Here’s the thing: the best magazines are exploring real questions, real problems, real emotions, real life. The magazines that hit the bottom of the recycling bin first are often selling a script handed to the editors by the administration.
Now don’t get us wrong. We understand that this is a delicate job, often wrangled in politics. It’s a job that requires editors to work both sides of the fence to get things done. We understand that many of you would love to stretch out and do stories that don’t revolve around institutional messaging or the current campaign, but you just don’t feel like you have that kind of breathing room. Our advice? Start small. Do a 300-word piece in the front of the book. Write a profile of someone just because they have a really great tale to tell. Or be bolder: Choose a feature that you think is worth the fight, then go fight for it.
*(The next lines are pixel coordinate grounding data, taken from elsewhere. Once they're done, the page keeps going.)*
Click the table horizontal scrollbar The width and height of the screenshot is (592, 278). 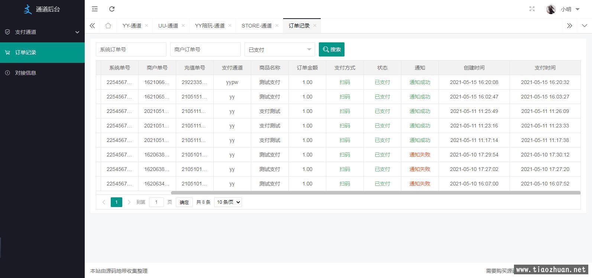pos(375,193)
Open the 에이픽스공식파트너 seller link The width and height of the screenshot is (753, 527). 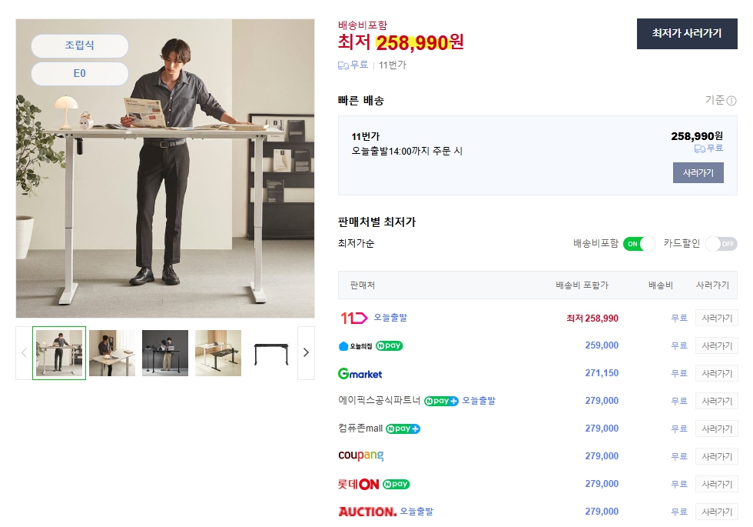click(380, 401)
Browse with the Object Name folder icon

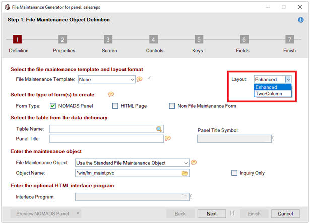click(x=184, y=173)
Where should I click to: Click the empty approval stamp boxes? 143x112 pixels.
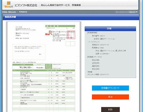(70, 44)
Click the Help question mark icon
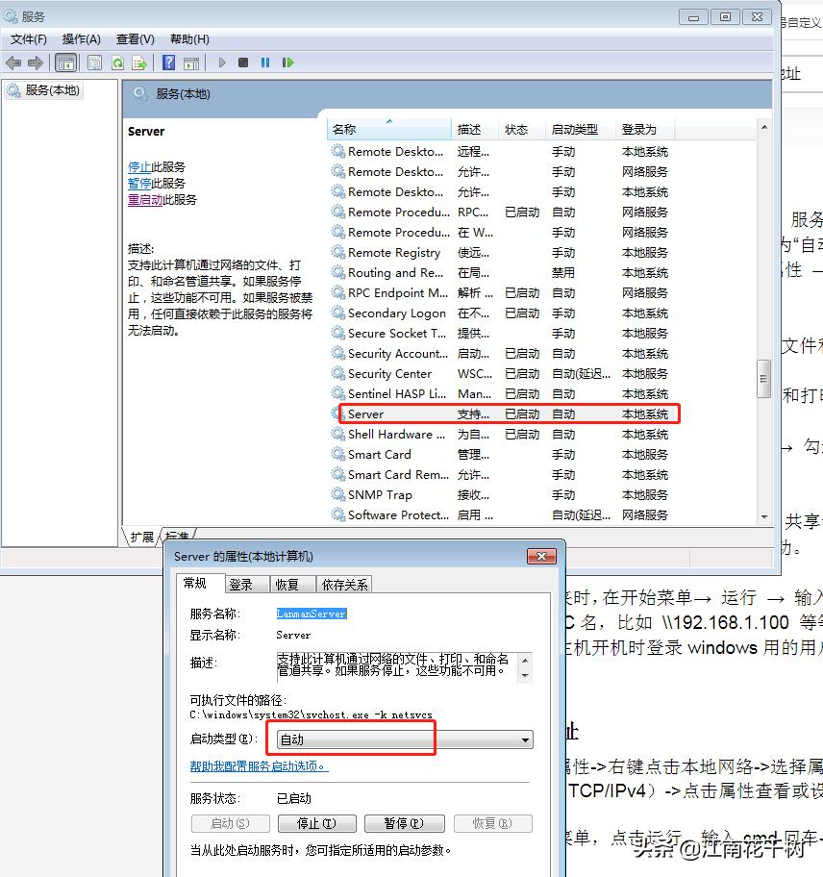The height and width of the screenshot is (877, 823). point(170,62)
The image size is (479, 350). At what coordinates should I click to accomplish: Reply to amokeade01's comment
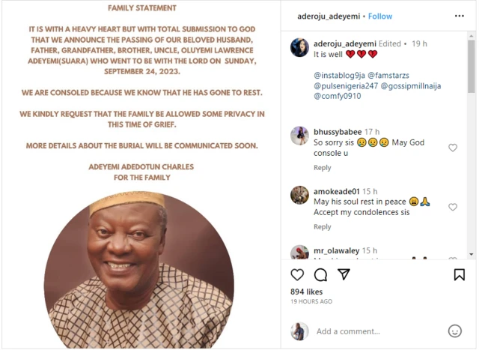323,227
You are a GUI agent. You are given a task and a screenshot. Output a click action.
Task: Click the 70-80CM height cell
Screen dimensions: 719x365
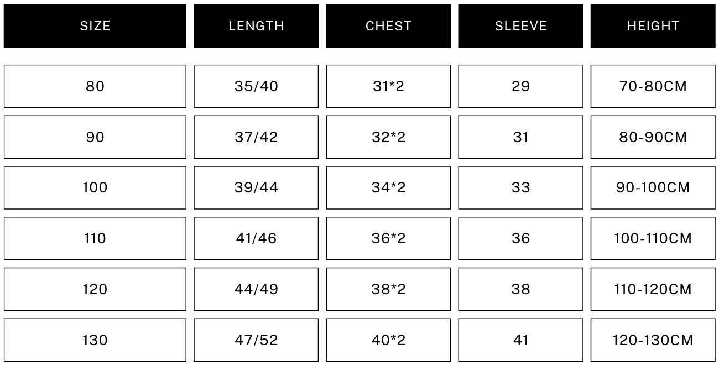[x=653, y=86]
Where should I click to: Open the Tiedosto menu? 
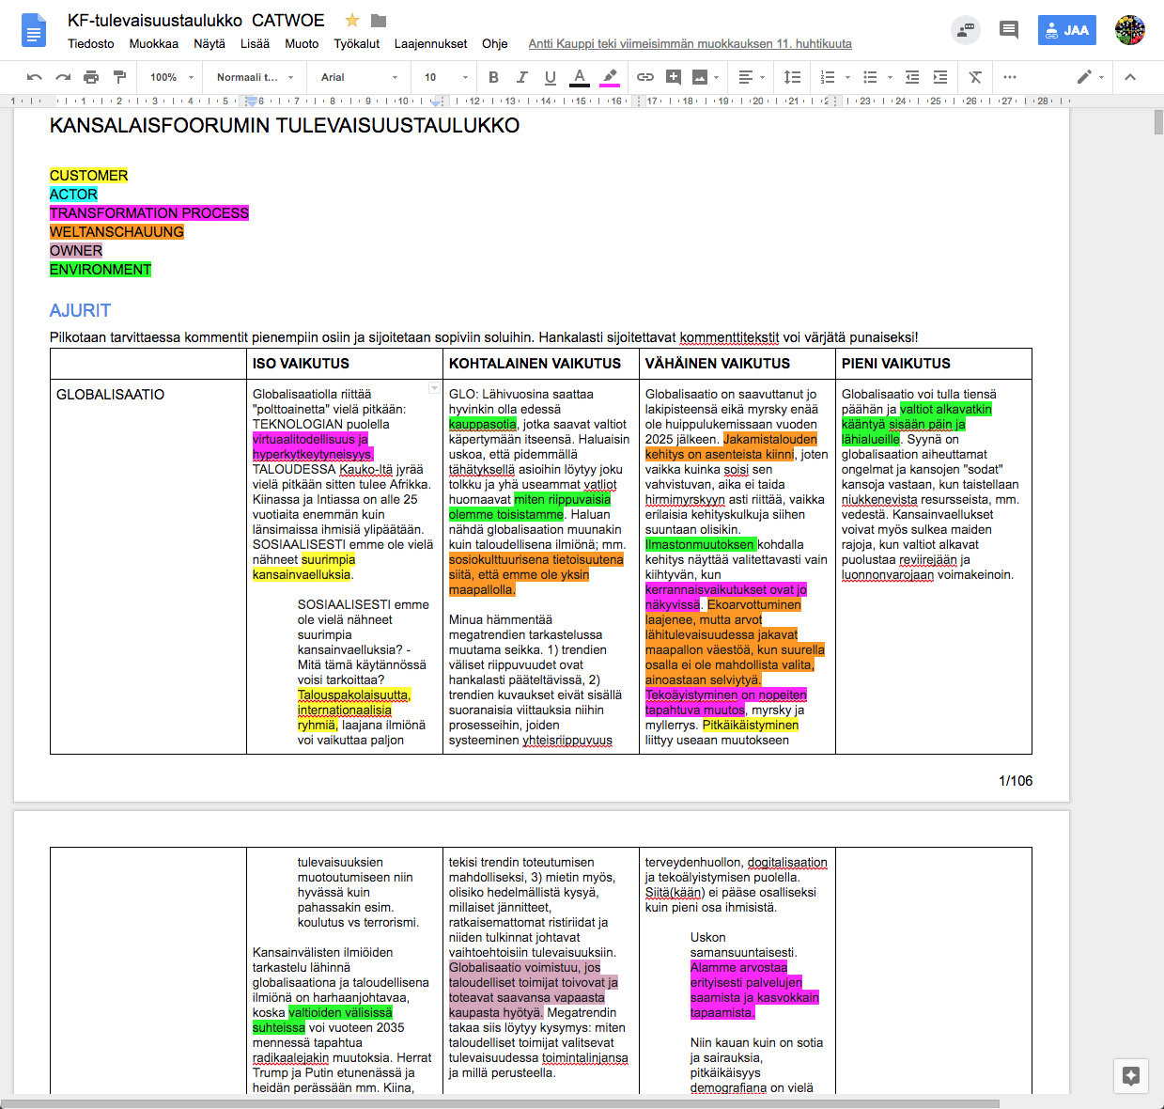coord(91,43)
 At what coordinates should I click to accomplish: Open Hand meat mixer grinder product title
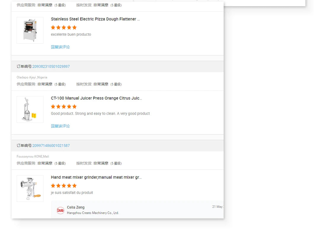[x=96, y=177]
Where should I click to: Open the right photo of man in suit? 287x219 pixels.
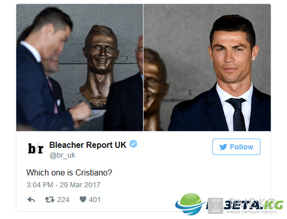tap(207, 68)
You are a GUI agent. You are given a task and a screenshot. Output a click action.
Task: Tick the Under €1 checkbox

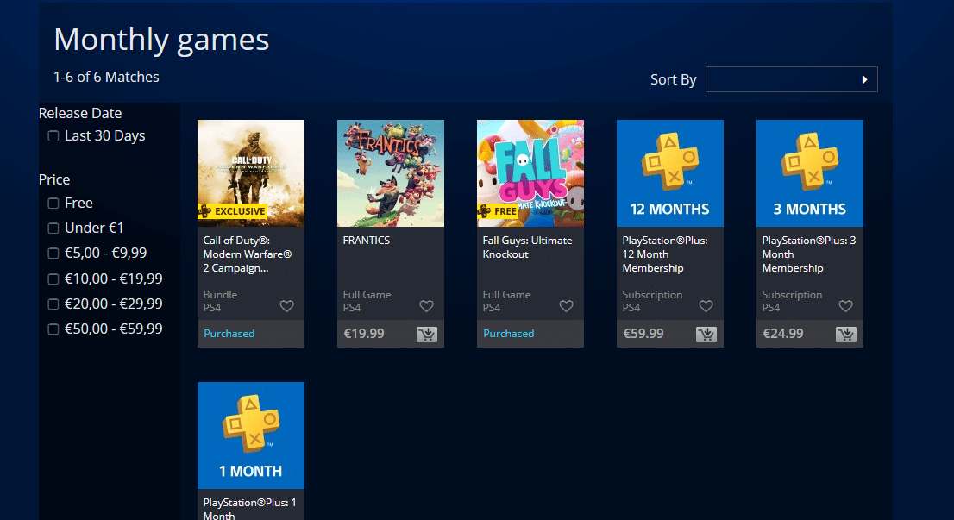(x=53, y=228)
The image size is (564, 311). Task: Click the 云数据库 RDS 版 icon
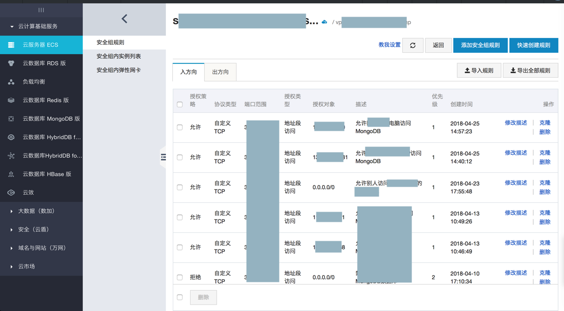tap(11, 63)
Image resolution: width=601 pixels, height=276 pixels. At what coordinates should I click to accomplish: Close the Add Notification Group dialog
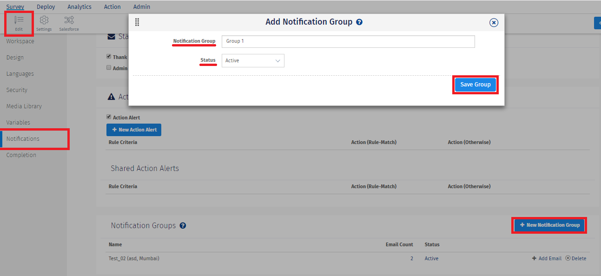(x=494, y=22)
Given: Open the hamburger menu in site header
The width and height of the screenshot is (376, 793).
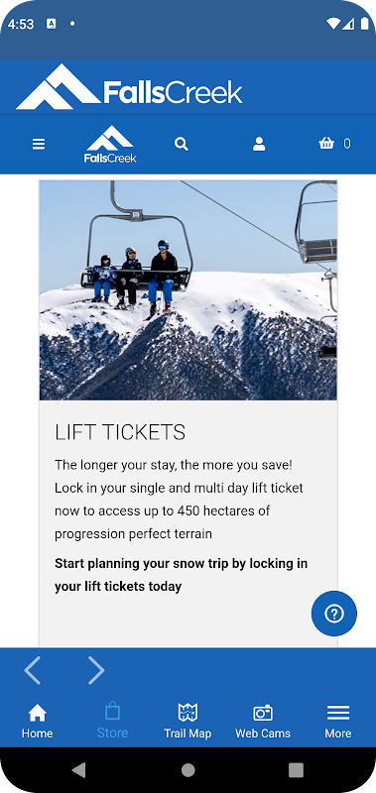Looking at the screenshot, I should [x=39, y=144].
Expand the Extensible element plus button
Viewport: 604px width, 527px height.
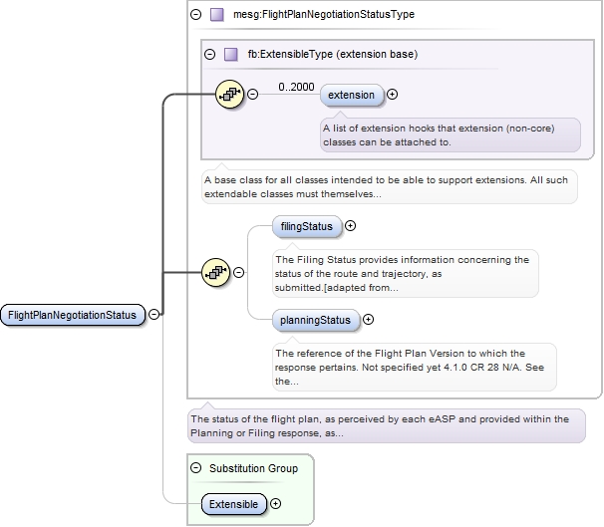[x=275, y=503]
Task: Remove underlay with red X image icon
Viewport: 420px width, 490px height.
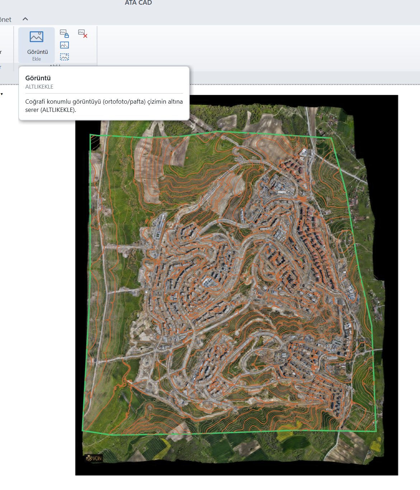Action: (83, 34)
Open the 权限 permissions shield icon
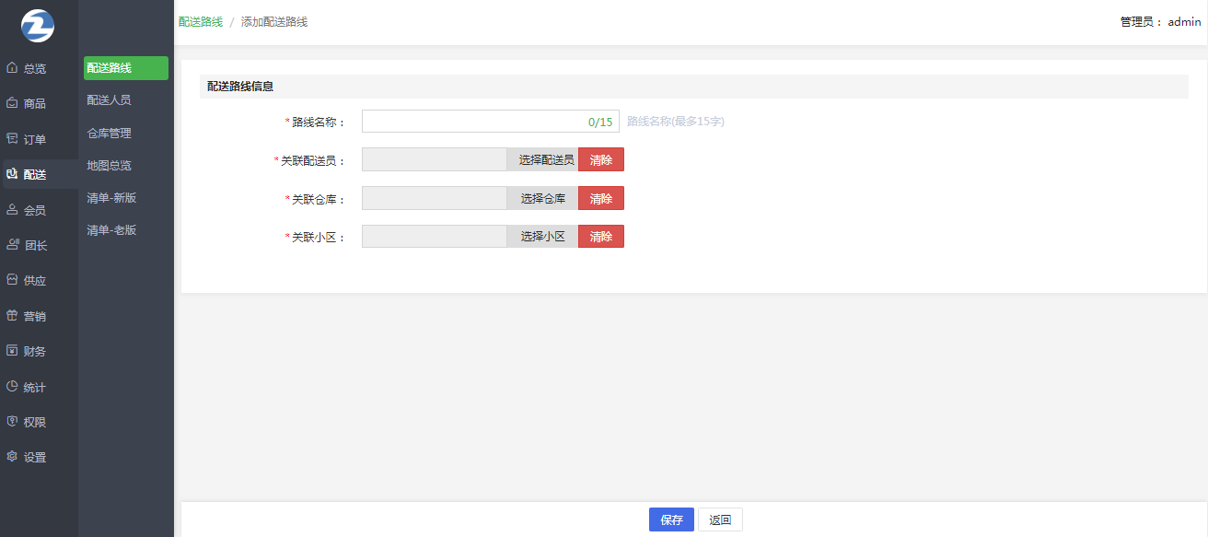This screenshot has width=1208, height=537. coord(12,422)
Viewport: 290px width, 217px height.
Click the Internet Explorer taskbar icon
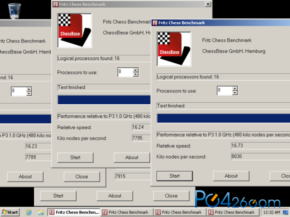pyautogui.click(x=29, y=213)
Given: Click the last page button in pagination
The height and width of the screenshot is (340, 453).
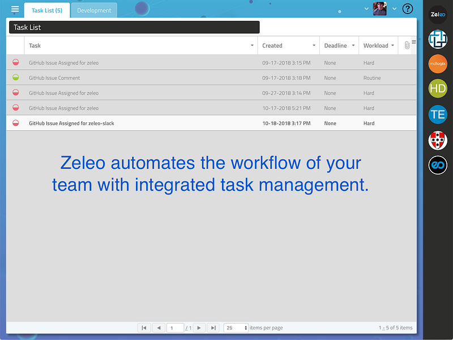Looking at the screenshot, I should pyautogui.click(x=213, y=328).
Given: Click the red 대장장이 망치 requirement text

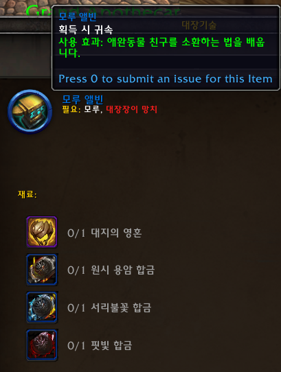Looking at the screenshot, I should pyautogui.click(x=132, y=109).
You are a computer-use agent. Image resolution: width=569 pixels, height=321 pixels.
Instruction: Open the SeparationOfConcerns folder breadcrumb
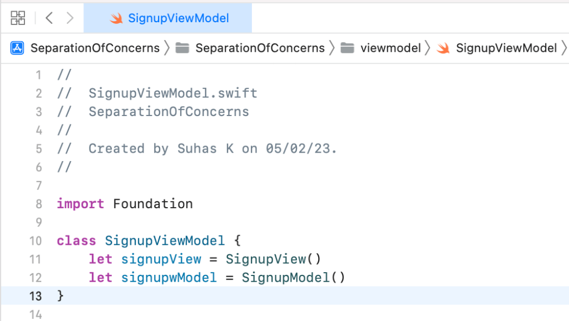[260, 48]
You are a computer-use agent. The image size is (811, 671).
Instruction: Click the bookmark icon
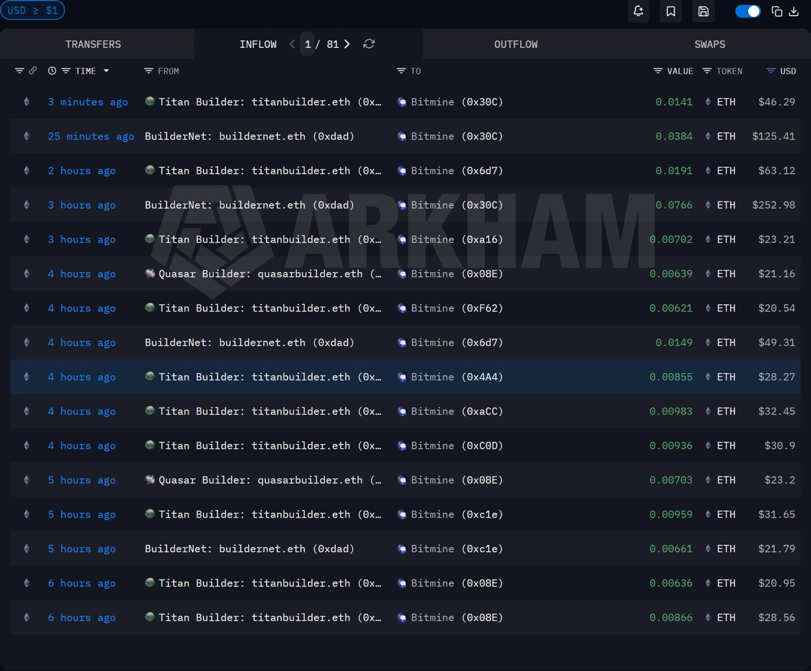click(671, 11)
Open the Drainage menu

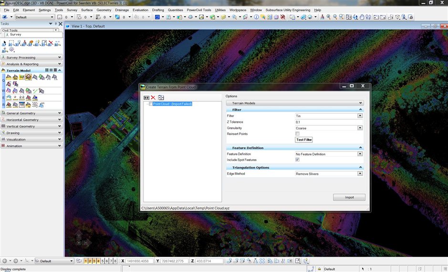click(122, 10)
Often our higher-ups hear about a topic, and don’t want to touch it for whatever reason. For folks who don’t work everyday in the magazine world, it can be tough to envision a story as it might appear in print (hell, it’s tough for us to see the end result sometimes). Ask them to let you try anyway—to your dismay and to their comfort, they can always decide to kill the story later. But our bet is that in most cases, they won’t. If you’ve done your job, the story will be engaging and provocative and smart—and they won’t be able to put it down.